We try and keep professionals out of the group, unless they’re a tube-feeding parent or carer, so that it feels like a safe, private environment. And we’re very tube-positive, so we don’t take tube-bashing. It’s just about learning the tips and the hacks and holding each other up.
The journey can be so overwhelming without it being further shaded or coloured by lots of negativity. I mean, it’s natural to be negative and you go through a grieving process every step of the way, and you can be angry, and it can be really hard. But I think generally most of us have children or family members with feeding tubes because we want their health to be better.

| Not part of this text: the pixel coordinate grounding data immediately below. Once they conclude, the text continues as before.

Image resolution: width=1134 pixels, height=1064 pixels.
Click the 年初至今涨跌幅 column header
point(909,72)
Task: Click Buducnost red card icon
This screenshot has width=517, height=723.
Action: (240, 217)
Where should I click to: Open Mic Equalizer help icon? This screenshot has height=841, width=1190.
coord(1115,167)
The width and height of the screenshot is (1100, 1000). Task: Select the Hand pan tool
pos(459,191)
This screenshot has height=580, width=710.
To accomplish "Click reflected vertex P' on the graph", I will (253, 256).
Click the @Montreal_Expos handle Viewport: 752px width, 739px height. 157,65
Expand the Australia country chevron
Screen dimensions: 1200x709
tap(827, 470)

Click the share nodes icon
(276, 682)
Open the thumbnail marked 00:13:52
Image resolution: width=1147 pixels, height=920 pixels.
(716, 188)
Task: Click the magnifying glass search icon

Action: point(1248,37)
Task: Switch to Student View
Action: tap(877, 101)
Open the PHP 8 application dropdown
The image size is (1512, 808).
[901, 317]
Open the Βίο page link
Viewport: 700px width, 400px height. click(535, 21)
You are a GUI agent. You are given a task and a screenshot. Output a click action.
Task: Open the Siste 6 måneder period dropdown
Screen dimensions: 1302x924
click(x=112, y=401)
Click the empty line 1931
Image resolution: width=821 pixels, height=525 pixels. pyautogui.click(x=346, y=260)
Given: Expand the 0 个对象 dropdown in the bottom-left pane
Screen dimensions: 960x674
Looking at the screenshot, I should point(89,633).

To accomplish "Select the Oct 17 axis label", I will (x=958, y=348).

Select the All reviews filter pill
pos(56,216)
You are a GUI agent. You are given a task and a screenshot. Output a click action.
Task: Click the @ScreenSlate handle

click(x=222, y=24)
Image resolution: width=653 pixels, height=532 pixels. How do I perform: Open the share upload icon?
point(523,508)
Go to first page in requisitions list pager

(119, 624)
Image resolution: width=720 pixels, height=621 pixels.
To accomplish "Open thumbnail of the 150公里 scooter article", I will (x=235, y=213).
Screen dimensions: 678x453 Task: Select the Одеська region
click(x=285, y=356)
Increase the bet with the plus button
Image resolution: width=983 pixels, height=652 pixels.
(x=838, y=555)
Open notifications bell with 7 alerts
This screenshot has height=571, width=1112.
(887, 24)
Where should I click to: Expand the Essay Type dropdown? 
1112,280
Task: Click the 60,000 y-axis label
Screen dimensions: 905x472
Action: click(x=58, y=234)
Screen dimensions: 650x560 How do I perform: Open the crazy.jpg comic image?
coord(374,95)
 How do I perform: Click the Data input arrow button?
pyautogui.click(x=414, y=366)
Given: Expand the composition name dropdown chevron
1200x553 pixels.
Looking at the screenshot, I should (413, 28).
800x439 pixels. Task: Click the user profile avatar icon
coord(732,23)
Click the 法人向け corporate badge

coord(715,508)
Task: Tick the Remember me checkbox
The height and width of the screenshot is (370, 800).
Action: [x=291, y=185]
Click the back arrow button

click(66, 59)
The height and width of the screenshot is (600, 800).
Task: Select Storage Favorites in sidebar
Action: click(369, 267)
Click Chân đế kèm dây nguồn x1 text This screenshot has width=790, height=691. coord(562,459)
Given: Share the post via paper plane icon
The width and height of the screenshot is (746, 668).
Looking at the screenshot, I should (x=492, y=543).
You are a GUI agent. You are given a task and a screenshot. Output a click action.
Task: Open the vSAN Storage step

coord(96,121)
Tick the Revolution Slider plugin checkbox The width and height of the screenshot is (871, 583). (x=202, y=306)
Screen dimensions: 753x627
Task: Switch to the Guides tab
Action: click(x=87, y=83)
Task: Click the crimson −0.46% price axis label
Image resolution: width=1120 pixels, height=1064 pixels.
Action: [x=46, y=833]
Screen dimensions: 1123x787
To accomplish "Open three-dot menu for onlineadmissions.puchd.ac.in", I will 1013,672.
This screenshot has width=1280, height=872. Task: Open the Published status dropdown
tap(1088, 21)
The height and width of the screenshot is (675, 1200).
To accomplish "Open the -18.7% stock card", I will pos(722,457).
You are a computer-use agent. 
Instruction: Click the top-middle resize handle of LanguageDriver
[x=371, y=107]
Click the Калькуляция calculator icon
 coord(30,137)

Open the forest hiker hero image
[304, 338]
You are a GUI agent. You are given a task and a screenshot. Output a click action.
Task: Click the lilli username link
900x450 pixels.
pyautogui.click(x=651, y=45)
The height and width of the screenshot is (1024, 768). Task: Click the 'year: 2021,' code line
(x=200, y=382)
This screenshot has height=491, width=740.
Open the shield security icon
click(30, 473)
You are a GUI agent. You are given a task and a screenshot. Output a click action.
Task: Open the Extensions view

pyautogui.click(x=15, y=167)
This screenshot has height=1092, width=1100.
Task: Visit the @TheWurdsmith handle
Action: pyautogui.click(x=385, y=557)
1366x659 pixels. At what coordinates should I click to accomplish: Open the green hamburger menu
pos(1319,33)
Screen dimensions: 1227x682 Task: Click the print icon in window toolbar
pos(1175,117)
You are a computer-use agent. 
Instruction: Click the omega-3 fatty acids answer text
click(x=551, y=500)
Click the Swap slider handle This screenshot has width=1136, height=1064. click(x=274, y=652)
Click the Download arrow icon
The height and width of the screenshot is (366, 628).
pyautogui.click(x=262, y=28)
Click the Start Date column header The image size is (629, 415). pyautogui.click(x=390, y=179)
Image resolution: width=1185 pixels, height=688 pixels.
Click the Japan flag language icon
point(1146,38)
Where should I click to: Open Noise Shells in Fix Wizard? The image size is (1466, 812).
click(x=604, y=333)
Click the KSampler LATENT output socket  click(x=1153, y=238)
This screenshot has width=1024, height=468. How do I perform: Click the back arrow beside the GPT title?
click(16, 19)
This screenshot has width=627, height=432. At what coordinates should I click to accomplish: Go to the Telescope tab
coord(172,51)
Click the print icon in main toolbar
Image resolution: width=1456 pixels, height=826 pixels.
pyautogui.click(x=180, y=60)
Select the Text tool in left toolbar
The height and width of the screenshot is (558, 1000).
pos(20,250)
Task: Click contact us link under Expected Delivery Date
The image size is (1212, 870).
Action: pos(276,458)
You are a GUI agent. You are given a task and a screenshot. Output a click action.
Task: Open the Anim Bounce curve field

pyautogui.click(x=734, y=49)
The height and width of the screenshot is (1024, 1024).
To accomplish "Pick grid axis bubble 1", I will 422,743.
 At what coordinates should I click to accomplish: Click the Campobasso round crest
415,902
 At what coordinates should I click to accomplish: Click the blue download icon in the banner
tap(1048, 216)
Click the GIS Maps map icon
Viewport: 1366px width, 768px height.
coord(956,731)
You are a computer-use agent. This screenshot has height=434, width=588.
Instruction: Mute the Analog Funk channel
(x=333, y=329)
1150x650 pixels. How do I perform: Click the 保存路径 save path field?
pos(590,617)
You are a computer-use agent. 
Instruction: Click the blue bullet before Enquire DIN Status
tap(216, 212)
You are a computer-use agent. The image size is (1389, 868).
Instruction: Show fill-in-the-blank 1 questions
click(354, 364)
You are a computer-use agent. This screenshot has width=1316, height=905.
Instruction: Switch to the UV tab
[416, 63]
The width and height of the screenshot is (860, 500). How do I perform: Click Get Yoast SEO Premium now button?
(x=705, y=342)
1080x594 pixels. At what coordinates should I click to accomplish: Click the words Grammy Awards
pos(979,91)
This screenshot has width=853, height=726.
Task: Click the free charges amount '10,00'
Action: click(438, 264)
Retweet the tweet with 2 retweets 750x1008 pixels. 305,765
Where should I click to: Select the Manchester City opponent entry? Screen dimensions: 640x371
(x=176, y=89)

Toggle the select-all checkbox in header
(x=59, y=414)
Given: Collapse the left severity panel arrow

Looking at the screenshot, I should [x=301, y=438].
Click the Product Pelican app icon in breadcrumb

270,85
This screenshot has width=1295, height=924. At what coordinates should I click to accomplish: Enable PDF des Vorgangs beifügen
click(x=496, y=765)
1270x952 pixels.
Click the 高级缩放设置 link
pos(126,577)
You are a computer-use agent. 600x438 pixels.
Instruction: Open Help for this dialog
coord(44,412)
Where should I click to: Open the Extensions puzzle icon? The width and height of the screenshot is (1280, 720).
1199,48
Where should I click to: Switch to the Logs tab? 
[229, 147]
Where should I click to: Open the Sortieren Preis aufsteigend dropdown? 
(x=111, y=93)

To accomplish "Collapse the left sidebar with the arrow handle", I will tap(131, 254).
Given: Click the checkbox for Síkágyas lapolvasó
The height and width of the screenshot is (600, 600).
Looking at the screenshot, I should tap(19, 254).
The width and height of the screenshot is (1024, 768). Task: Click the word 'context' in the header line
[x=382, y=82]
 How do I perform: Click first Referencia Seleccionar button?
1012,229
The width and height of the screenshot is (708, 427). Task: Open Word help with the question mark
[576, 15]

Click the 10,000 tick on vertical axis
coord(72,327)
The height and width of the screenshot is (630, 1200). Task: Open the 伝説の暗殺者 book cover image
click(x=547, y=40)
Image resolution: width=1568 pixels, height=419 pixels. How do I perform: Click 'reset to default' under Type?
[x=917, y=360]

So having a negative perspective about the tube is not helpful in any way.
We can complain, bitch and moan about it, but we all understand that the tube is there for a reason, and that reason is a positive one.
How do you hope your kids will eat in the future?
I want my children to eat as they can. I don’t have expectations for them. I went through the stage where I had expectations and it was hard, because what was happening was not what I expected. So I want them to do what they can and what they’re comfortable with, and I want them to have a positive relationship with food.
What advice do you have for parents who are new to the tube-feeding space?
That’s a big question. I think just understand that everyone’s journey is unique, and that you’ll need to go at your own pace - nobody can set that pace for you. Take your time to try and learn and understand, and be kind to yourself.